[Start of Attachment]
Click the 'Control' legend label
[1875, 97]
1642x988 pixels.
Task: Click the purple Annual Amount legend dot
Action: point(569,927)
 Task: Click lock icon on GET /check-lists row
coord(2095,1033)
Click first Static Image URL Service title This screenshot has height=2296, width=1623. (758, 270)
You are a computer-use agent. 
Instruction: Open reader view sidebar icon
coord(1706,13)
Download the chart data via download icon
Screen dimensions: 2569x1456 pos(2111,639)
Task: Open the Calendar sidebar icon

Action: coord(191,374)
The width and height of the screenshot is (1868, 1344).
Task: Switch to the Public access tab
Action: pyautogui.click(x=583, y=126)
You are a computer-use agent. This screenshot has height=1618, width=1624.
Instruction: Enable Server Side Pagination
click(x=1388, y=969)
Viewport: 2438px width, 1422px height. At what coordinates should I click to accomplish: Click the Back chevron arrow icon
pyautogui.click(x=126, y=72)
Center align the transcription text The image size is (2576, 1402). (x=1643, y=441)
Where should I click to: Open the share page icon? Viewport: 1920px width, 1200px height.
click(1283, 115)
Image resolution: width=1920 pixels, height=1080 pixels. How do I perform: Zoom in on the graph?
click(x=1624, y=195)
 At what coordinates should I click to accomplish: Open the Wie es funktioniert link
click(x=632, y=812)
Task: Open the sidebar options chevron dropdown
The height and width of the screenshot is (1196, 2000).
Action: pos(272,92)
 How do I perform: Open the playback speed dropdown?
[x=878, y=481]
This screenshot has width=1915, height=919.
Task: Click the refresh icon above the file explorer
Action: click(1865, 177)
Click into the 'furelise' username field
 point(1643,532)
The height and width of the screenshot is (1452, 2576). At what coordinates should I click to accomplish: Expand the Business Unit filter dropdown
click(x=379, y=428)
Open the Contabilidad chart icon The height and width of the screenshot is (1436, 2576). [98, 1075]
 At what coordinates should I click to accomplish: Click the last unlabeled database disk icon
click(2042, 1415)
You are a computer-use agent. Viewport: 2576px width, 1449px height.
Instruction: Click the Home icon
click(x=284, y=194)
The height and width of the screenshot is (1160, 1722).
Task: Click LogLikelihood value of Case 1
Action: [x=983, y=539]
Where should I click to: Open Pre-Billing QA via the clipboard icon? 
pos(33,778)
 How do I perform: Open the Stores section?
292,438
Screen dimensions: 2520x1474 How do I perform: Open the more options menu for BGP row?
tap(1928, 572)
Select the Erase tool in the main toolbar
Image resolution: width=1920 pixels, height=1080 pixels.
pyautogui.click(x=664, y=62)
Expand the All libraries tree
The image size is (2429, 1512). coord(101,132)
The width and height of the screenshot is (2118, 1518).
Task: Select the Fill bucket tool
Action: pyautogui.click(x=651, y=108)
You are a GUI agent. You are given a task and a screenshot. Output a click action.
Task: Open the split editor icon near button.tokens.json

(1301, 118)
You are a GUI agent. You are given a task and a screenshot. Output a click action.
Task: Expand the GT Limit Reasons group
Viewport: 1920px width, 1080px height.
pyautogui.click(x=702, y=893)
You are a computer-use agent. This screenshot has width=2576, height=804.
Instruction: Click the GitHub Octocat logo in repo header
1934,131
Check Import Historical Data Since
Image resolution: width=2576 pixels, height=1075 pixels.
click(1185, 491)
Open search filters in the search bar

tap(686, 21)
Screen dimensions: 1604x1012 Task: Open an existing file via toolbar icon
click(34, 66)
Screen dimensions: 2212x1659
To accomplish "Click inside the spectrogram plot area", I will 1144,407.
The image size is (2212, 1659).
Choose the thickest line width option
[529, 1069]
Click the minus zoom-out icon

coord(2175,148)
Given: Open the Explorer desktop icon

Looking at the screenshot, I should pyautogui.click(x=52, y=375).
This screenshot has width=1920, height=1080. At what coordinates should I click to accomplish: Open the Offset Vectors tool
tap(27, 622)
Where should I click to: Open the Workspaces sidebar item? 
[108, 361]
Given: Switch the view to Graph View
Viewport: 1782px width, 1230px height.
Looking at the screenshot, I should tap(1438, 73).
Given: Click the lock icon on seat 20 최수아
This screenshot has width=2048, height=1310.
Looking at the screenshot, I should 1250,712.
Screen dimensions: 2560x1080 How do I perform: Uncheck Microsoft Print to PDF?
[End of Attachment]
TASK
Lines from the one containing "Given: Open the Explorer desktop icon" through the final line of the material should be set down exactly, and no other lines.

OUTPUT BELOW
Given: Open the Explorer desktop icon

Looking at the screenshot, I should pyautogui.click(x=52, y=375).
This screenshot has width=1920, height=1080. At what coordinates should I click to accomplish: Open the Offset Vectors tool
tap(27, 622)
Where should I click to: Open the Workspaces sidebar item? 
[108, 361]
Given: Switch the view to Graph View
Viewport: 1782px width, 1230px height.
Looking at the screenshot, I should tap(1438, 73).
Given: Click the lock icon on seat 20 최수아
This screenshot has width=2048, height=1310.
Looking at the screenshot, I should 1250,712.
Screen dimensions: 2560x1080 How do I perform: Uncheck Microsoft Print to PDF?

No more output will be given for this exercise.